Genetic Characterization of the ‘New’ Harlan Sprague Dawley Dahl Salt-Sensitive Rats

Abstract

Abstract In 1994, it was reported that Dahl salt-sensitive SS/Jr rats supplied by Harlan Sprague Dawley were genetically contaminated and resistant to the pressor effects of a high salt diet. Harlan Sprague Dawley subsequently developed new pedigree expansion and production colonies from their foundation colony to supply new, purportedly inbred, Harlan Sprague Dawley SS/Jr (S HSD ). To evaluate the genetic integrity and salt sensitivity of these new S HSD , we performed genotyping (microsatellite DNA markers) and phenotyping (radiotelemetric arterial pressure) of 12 S HSD , 16 “authentic” SS/Jr from the inbred colony of John Rapp (S Rapp ), 9 Harlan Sprague Dawley salt-resistant SR/Jr (R HSD ), and (genotyping only) 6 known “contaminated” Harlan Sprague Dawley Dahl SS/Jr (S*). In the genotyping studies, 20 of 22 markers revealed polymorphisms between S Rapp and S* and 18 were polymorphic between S Rapp and R Rapp , but none of the 22 markers revealed polymorphisms between S Rapp and the new S HSD . The phenotyping studies showed that during an ultra–low salt diet, mean arterial pressure was higher ( P <.05) in both authentic S Rapp (129±2 mm Hg; mean±SE) and new S HSD (120±2 mm Hg) than in R HSD (93±1 mm Hg). A high salt diet increased mean arterial pressure in every S HSD and S Rapp . Increases in mean arterial pressure after 4 weeks of a high salt diet were significantly ( P <.05) greater in authentic S Rapp (+51±3 mm Hg) than in new S HSD (+39±3 mm Hg). In addition, salt-induced mortality was significantly greater in S Rapp (62.5%) than S HSD (8.3%) after 8 weeks ( P <.01). S HSD were genotypically indistinguishable from S Rapp , had an elevated arterial pressure on a low salt diet, and had a pressor response to salt. Thus, the new S HSD supplied to us had several characteristics of inbred Dahl SS/Jr and did not have evidence of the previously detected genetic contamination.

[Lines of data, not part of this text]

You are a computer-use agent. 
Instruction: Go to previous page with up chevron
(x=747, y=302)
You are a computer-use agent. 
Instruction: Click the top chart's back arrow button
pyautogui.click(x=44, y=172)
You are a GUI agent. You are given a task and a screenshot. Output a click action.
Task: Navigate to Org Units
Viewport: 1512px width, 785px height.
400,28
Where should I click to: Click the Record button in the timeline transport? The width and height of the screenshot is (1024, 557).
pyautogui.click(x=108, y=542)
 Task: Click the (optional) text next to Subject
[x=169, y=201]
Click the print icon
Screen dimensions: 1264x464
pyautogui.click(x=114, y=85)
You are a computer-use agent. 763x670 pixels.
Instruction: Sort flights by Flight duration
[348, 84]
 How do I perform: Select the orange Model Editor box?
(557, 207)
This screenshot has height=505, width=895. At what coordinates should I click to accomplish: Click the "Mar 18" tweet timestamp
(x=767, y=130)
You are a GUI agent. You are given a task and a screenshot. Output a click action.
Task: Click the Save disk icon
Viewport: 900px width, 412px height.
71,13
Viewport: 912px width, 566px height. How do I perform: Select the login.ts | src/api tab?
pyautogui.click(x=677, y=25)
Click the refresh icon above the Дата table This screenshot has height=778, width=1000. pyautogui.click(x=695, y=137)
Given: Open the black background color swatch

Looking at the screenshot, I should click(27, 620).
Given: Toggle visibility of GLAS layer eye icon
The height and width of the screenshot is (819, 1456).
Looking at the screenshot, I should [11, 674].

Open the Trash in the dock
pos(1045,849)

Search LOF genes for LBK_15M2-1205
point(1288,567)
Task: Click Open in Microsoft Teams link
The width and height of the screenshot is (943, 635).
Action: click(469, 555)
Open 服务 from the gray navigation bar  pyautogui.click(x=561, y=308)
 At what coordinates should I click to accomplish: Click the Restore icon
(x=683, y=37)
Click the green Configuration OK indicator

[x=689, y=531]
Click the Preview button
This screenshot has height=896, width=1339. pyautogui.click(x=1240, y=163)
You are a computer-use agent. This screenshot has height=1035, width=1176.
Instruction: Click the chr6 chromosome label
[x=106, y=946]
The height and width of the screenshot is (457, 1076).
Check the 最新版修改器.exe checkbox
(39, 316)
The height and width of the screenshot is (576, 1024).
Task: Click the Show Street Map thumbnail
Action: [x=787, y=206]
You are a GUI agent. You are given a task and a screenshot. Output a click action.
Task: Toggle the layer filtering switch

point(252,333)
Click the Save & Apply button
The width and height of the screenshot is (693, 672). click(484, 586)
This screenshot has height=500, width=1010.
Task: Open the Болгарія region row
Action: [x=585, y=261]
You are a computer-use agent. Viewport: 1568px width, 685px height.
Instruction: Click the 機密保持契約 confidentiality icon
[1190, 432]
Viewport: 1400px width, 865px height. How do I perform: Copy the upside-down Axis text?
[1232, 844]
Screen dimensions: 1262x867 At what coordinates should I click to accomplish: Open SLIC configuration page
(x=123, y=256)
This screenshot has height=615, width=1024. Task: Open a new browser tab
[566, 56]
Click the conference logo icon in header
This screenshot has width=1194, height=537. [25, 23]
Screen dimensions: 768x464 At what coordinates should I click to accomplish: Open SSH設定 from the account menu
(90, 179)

However, phenotypic characteristics such as body weight, salt-induced hypertension, and mortality were significantly different in S HSD compared with S Rapp . This may reflect genetic differences between these two strains or differences in environmental factors and suggests that the S HSD and S Rapp may now constitute distinct substrains of Dahl SS/Jr.